◆ **Texte fourni**:
--- --- ---

Celle qu’il est convenu d’appeler "la grande dame de la science-fiction francophone", ÉLISABETH VONARBURG, nous invite, avec Le Jeu des coquilles de nautilus, à un troublant voyage intérieur.

Il y a cent mille ans, l’Homo sapiens coexistait avec l’homme de Neandertal, lequel n’a pas survécu à la préhistoire. De ce voisinage, on ne conserve aucun témoignage qui pourrait nous éclairer sur les rapports entre les deux genres humains et nous aider à mieux nous comprendre nous-mêmes. Car après tous les génocides perpétrés au 20e siècle, on peut sérieusement se demander ce qu’il adviendrait de l’homme si, en plus de compter des ethnies différentes, il devait un jour partager la Terre avec une autre espèce d’hominidés.

Depuis sa naissance, la science-fiction a tenté de répondre à ces questions hypothétiques mais pas improbables. Dans Tyranaël, Élisabeth Vonarburg imaginait des Terriens qui colonisaient une planète déjà dotée d’infrastructures permettant l’installation de bipèdes intelligents, mais abandonnée par ses anciens habitants. Les colons mettent des générations à résoudre ce mystère, pour finalement apprendre que les autochtones sont toujours là, mais dans une dimension qui leur a permis d’échapper à une cohabitation qu’ils prévoyaient catastrophique. En plus de cette énigme originelle, apparaît graduellement sur Tyranaël une mutation qui transforme certaines personnes en télépathes, nouvelle race tour à tour victime et persécutrice de l’ancienne. Avec cette double intrigue étalée sur cinq volumes et plusieurs siècles, Vonarburg élaborait de multiples scénarios quant à une éventuelle cohabitation.

Il en va de même dans son cycle de Baïblanca, dont un deuxième volume, Le Jeu des coquilles de nautilus, vient de paraître, rassemblant six nouvelles liées entre elles. Baïblanca, c’est la capitale de cette Terre presque entièrement recouverte par les eaux depuis les Grandes Marées, un cataclysme écologique suscité par la fonte des glaces polaires. À partir de cette donnée dramatique, la romancière conçoit un avenir où non seulement notre planète se métamorphosera (continents reconfigurés, disparition et apparition de certaines sociétés), mais également le corps humain, avec la naissance d’une humanité amphibie adaptée aux bouleversements écologiques. Une nouvelle espèce, donc, cohabitant avec l’ancienne, laquelle se cramponne à ses digues édifiées sur les ruines d’un monde disparu.

--- --- ---

◆ **Données fournies**:
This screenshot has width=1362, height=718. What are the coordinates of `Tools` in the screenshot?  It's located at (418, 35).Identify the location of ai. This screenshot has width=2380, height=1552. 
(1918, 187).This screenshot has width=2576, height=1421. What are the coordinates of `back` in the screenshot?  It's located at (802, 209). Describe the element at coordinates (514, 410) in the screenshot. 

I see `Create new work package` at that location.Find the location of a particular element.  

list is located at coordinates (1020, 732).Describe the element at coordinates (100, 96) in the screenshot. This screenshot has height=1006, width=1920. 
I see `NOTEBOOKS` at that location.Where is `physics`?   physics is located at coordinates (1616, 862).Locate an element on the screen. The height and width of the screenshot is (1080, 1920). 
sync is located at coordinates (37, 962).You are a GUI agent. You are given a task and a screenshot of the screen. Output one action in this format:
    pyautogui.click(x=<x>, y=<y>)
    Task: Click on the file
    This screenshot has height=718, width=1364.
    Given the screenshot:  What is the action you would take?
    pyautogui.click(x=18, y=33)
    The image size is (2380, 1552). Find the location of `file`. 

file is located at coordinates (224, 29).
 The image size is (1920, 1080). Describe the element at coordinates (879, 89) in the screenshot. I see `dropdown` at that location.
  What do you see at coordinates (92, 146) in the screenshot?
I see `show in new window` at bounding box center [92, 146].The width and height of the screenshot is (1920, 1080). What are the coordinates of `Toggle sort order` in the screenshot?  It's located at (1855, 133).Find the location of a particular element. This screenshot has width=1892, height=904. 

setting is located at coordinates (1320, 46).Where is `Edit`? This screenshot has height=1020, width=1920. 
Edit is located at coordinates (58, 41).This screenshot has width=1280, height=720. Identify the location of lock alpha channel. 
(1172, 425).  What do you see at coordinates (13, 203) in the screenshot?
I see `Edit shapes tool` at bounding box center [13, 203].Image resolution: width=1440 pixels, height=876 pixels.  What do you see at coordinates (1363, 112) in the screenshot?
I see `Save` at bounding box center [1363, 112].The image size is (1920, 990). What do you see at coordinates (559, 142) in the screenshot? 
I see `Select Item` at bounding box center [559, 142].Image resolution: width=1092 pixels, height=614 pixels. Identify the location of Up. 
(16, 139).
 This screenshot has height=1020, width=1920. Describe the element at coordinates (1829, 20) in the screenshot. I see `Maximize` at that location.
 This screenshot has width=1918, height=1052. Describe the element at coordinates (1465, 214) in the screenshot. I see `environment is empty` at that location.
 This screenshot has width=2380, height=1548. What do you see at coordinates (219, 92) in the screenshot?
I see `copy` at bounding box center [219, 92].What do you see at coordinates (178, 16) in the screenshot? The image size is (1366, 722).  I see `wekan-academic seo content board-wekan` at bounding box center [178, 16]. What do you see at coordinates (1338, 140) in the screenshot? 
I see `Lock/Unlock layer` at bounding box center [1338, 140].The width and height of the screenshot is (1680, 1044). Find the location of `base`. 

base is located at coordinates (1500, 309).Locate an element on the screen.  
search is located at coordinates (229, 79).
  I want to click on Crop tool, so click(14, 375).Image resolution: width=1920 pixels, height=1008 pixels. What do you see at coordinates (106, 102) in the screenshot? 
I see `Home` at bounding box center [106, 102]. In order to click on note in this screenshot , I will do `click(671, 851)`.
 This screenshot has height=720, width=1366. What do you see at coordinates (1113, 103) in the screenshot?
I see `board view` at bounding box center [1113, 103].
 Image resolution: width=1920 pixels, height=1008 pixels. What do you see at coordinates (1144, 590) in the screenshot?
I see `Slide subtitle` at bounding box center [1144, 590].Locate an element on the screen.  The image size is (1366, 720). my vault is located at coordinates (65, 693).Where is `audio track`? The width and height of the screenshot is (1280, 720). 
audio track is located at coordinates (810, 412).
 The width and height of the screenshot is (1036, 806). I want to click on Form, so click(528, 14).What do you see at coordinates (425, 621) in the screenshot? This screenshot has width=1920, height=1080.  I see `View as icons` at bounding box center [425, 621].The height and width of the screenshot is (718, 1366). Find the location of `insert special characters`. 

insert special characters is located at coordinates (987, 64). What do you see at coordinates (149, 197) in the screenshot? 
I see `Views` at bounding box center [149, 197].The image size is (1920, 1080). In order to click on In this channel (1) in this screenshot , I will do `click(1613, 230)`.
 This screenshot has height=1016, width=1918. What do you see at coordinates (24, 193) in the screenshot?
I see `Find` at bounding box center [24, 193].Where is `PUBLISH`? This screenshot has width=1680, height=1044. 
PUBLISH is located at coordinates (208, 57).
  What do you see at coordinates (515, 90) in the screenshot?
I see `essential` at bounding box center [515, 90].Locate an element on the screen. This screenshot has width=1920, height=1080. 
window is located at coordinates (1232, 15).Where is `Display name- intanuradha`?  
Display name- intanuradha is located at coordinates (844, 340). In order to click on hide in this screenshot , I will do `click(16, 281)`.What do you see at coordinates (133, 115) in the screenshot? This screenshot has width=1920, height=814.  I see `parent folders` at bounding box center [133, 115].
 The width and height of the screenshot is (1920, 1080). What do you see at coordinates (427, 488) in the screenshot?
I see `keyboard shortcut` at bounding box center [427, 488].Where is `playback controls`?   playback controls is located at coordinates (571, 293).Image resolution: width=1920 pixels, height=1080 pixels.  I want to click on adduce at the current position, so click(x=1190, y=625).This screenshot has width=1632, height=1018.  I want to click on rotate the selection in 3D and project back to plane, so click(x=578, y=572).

--- --- ---

◆ **Consigne 1**:
D'après le texte sur l'œuvre d'Élisabeth Vonarburg, combien de nouvelles rassemble Le Jeu des coquilles de nautilus ?
◆ **Consigne 2**:
Reprenez le texte sur l'œuvre d'Élisabeth Vonarburg après sa dernière phrase et prolongez-le de quelques phrases.
Il n'est pas nécessaire de consulter les données.

◆ **Réponse attendue 1**:
Six nouvelles liées entre elles.

◆ **Réponse attendue 2**:
Voyage intérieur
Que l’on soit ou non amateur de science-fiction, la force créatrice de Vonarburg nous invite à souscrire à son monde lacustre. Minutieusement tissé, celui-ci ressemble au nôtre, et ses habitants réagissent de façon étrangement familière. Le lecteur s’y trouve comme cette Voyageuse qui, grâce au Pont, se déplace d’un univers à l’autre sur des planètes différentes, frappée non par la variété des humanités qu’elle rencontre, mais par "les structures récurrentes, les ressemblances, les répétitions". Car les voyages les plus enrichissants sont aussi ceux où on finit par se retrouver soi-même. "Tu ne seras rien de plus dans un autre univers que ce que tu y feras de toi", confie un moniteur du Centre (porte d’entrée des univers) à la jeune Mélané, une des nombreuses incarnations de la Voyageuse.

Non dépourvu de liens avec Tyranaël (toutes les ouvres de Vonarburg font partie d’un grand système de ramifications), Baïblanca s’impose donc au lecteur: son Institut, dernier dépositaire du savoir humain, sa Promenade du Bord de Mer, "pied de nez à l’océan qui monte", son étrange parc aux Colibris (que les lecteurs de La Maison au bord de la mer retrouveront avec un frisson de nostalgie), lieu peuplé de statues faites d’une matière organique, ancêtres des artéfacts, ces humains créés artificiellement avec lesquels l’humanité quasi stérile avait dû se reproduire. Avec sa belle poésie ludique (voir les noms de personnages et les toponymes), l’ambiguïté sexuelle de ses personnages, l’adaptation de mythes anciens à une société futuriste, l’ouvre de Vonarburg est un territoire à découvrir sans plus attendre.

Le Jeu des coquilles de nautilus
D’Élisabeth Vonarburg
Éd. Alire, 2003, 320 p.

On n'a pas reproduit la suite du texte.